Excerto>
↓↓↓
Já a mulher de Odessa diz ter percebido logo em 2009, quando trabalhou algum tempo em Moscovo, que "a propaganda nos media russos já estava em marcha para justificar as invasões que vinham a seguir". Mas nunca imaginou que quisessem ocupar toda a Ucrânia.

Como estão a lidar com as emoções que esta tragédia provoca e como conseguem transparecer tanta força e auto-controlo, sem chorar? "Numa situação desta dimensão nem consigo chorar, só pensar no que tenho de fazer e resolver para voltar o mais rápido possível, quando a guerra acabar", diz Oksana, a enóloga de profissão, cuja maternidade king size tornou bloguer, ao mesmo tempo que esconde o rosto para limpar uma lágrima indisciplinada e voltar à pose de quem combate o horror com a arma da dignidade. A mesma que os seus avós usaram na Sibéria.

Também a Oksana de Kiev ainda se lembra bem da avó que viveu o acupação alemã da Ucrânia e que lhe traçou o rumo desde pequena: "A tua missão é sobreviver e cuidar dos teus filhos".

Foi na segunda-feira à noite que estas duas mulheres e os seus filhos aterraram no aeroporto militar de Figo Maduro, em Lisboa, num avião fretado pelo município de Cascais. A bordo vinham um total de 229 ucranianos, dos quais mais de 100 crianças, que ficaram maioritariamente instalados num centro de acolhimento temporário de maiores dimensões, em Alcabideche. A operação de resgate, liderada pelo vice-presidente da autarquia, revelou-se ainda mais complexa do que parecia, pois houve inúmeras situações delicadas, como a de "um rapaz de 14 anos que estava registado para embarcar ter sido detido porque trazia uma arma de brincar, mas munições de verdade que roubou ao pai - e acreditava que tinha de lutar. Tivemos de coordenar tudo com o Ministério de Administração Interna romeno, pois a situação não podia ser vista sem contextualização", conta Miguel Pinto Luz.
↑↑↑
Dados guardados
↓↓↓
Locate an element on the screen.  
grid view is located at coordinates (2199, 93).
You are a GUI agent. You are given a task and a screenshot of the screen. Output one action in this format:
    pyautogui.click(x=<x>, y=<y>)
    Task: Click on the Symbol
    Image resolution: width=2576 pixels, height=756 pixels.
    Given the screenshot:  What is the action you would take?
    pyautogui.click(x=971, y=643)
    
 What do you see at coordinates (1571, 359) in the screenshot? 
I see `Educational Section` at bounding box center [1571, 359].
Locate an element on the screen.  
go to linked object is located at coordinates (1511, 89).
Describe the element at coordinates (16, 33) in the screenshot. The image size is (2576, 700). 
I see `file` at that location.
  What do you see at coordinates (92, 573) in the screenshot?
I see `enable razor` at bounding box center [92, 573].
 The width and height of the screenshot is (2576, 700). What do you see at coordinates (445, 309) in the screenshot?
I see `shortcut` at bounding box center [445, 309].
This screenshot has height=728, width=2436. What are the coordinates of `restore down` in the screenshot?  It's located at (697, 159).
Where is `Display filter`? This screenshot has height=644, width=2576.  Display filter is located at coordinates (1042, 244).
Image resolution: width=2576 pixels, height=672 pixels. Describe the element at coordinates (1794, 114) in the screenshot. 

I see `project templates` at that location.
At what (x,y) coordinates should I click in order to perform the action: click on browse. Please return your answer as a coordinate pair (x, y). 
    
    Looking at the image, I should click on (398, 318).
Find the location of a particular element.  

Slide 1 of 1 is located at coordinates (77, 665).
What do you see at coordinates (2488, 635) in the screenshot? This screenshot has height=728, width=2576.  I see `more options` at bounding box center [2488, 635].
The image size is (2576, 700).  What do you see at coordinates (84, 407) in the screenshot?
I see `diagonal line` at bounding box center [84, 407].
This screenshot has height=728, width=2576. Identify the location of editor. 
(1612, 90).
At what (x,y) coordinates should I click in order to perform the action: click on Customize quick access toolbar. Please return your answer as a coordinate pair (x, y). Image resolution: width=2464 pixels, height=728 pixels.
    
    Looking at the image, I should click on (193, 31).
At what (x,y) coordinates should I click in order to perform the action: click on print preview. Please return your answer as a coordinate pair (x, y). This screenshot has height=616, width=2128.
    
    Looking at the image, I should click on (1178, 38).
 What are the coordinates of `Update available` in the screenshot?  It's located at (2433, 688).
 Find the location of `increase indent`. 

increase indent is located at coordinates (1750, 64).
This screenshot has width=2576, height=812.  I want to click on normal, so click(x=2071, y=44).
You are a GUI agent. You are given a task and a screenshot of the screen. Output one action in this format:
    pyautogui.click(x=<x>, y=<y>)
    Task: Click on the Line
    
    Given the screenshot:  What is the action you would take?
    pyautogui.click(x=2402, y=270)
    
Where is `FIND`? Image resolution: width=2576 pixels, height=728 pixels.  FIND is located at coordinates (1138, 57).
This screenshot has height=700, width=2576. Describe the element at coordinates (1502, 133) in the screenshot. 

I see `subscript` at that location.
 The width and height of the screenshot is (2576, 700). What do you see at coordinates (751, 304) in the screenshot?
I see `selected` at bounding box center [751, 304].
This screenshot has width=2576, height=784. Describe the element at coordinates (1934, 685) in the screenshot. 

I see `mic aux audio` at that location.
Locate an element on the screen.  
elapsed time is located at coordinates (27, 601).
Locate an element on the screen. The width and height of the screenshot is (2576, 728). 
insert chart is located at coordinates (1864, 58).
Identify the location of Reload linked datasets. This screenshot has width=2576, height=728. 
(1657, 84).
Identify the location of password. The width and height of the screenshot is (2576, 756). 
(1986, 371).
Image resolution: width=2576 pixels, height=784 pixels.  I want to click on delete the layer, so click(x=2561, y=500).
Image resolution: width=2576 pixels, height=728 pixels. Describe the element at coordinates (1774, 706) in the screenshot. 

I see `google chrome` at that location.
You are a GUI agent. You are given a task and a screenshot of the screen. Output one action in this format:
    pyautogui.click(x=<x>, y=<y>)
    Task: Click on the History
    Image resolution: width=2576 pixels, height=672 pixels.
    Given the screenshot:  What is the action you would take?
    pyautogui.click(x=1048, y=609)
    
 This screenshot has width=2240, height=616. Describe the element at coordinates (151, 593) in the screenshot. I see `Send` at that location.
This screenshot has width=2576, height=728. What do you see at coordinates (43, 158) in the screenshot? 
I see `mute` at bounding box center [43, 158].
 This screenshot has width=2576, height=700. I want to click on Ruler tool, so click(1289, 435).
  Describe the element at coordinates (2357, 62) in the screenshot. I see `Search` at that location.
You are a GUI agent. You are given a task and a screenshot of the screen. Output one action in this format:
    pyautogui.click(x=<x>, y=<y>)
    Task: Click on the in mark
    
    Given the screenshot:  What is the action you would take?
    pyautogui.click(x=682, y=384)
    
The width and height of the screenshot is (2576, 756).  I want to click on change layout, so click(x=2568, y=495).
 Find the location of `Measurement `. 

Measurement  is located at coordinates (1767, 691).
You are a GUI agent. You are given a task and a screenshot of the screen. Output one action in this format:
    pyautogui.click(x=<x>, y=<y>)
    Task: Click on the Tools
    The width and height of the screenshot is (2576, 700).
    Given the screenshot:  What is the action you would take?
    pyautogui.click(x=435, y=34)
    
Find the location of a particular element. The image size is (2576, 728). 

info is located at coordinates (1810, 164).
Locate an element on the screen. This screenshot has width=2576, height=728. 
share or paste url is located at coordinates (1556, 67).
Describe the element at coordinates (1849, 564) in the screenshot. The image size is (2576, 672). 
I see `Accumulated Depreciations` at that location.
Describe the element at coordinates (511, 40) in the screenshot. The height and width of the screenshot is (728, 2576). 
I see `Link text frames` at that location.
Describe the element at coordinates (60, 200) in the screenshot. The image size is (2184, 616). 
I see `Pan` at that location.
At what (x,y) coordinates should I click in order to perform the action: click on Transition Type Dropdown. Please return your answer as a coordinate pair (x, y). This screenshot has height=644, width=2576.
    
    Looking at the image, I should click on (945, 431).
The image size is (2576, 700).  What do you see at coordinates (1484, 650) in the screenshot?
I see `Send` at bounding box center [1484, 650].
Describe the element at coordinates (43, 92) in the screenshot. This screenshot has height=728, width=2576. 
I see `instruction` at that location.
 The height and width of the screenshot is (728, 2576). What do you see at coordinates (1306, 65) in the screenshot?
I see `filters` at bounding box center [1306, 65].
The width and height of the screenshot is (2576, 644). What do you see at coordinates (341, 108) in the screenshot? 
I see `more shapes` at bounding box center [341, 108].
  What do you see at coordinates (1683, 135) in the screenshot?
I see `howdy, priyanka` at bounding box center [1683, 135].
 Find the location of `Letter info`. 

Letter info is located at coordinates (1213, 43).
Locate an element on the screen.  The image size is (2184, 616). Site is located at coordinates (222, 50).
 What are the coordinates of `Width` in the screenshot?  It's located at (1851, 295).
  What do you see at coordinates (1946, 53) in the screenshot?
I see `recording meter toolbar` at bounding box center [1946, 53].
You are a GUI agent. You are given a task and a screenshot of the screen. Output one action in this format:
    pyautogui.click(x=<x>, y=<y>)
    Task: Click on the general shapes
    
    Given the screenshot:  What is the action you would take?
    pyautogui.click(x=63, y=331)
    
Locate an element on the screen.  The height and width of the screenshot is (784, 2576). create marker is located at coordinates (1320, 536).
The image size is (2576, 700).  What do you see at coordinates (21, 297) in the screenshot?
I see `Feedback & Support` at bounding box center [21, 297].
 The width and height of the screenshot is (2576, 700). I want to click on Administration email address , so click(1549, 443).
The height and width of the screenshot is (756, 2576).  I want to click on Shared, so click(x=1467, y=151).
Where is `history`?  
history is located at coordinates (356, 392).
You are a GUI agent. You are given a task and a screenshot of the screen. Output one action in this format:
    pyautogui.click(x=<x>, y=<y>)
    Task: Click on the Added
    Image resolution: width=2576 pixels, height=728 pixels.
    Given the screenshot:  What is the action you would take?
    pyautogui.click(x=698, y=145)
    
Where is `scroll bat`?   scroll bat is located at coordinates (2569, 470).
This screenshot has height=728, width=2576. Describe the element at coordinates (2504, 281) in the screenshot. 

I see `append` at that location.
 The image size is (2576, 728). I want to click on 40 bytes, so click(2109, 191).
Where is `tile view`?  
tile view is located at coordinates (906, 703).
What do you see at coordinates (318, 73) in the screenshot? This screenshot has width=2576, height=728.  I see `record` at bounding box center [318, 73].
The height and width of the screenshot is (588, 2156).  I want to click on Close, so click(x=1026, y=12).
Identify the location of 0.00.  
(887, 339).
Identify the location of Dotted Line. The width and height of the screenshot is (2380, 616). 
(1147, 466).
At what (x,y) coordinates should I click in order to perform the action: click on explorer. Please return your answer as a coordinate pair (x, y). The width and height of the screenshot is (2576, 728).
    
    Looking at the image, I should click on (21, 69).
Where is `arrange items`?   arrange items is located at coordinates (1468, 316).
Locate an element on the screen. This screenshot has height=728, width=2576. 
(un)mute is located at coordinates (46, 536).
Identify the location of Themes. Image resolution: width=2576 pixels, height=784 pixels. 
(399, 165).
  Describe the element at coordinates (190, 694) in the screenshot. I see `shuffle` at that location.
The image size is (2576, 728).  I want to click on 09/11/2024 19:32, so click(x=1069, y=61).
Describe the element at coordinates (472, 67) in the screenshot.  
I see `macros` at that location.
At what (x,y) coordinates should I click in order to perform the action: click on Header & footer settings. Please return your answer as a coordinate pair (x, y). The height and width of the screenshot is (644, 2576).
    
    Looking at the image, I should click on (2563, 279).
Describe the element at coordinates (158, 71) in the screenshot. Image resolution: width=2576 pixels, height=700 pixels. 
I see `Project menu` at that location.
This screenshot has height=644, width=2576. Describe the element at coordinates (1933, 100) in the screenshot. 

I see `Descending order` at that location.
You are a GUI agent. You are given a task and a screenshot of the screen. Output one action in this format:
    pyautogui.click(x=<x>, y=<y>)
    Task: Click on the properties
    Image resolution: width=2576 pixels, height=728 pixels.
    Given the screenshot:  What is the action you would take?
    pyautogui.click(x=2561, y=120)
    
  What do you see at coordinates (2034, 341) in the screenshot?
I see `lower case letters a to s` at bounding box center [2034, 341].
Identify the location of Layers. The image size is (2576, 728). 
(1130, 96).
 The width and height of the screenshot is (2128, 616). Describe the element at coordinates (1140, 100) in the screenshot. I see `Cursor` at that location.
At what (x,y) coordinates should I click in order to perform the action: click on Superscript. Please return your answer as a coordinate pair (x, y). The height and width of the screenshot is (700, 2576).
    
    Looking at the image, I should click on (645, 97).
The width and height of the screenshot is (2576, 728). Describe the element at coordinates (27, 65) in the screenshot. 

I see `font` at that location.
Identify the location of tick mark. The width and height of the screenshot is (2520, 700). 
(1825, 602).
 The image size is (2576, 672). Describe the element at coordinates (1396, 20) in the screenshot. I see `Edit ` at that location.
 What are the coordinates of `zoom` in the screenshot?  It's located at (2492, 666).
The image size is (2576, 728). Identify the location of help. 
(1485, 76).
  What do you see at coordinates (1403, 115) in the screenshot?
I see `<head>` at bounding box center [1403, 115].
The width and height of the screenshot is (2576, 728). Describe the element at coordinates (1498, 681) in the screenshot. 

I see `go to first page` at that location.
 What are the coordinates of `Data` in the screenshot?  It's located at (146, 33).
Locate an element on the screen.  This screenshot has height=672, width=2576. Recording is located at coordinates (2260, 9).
↑↑↑
A tua tarefa>
Prolonga o excerto sobre o voo que trouxe 229 ucranianos para Lisboa, começando logo a seguir à última frase apresentada.

Resultado da tarefa>
Foram também muitas as vezes em que o coração teve de falar mais alto do que as regras estipuladas, e apesar de já não haver lugar no avião para literalmente mais ninguém, "depois de dizer a uma mãe com um bebé ao colo que já não havia lugar, voltei mais uma vez atrás a dizer que afinal podia e negociamos uma excecionalidade com a TAP", exemplifica o chefe da equipa de 10 pessoas (seis da autarquia e outros quatro entre médicos, enfermeiros e psicólogos) que estiveram cinco dias na Roménia a trazer deslocados de vários pontos da fronteira rumo a Bucareste.

Miguel Pinto Luz não consegue esconder a emoção e como toda esta situação o marcou. Algo que está patente no compromisso da autarquia, que alocou um milhão de euros para o apoio a estas famílias e também para assegurar o seu repatriamento.

Uma das situações mais chocantes, para Pinto Luz, foi ouvir o testemunho dos refugiados que fugiram da cidade de Mariupol pelos corredores controlados pelas tropas russas e "eram obrigados a entregar os seus telemóveis para apagar todas as fotos com as marcas da destruição da guerra, para não servirem de prova". Só que, ao fazerem isso, tinham também de apagar todas as imagens da sua vida, dos filhos, dos pais, dos maridos, alguns dos quais sem saber se alguma vez os voltarão a ver. "É mesmo muito doloroso para eles, como se até as memórias das suas vidas lhes roubassem", conta, emocionado.

Chocante foi igualmente, para o autarca cascalense, a "falta de sensibilidade com que o Alto Comissariado para as Migrações lidou com a chegada deste grupo de refugiados no aeroporto de Figo Maduro", na noite de segunda-feira, obrigando-os a uma espera adicional de três horas para interrogatórios, só deixando sair 50 pessoas de cada vez do avião, a quem já levava dias e semanas em fuga. "Espero que não se repita noutros voos que cheguem a Portugal", disse.

Até agora, o balanço da operação de resgate está a correr bem. Das cerca de 200 pessoas que foram colocadas no centro de acolhimento temporário de Alcabideche no primeiro dia, já só lá estão 40, significando que as outras foram para casa de familiares, amigos ou famílias de acolhimento na comunidade de Cascais, disse. "Agora, é trabalhar para tratar de alojamento e emprego para estas pessoas".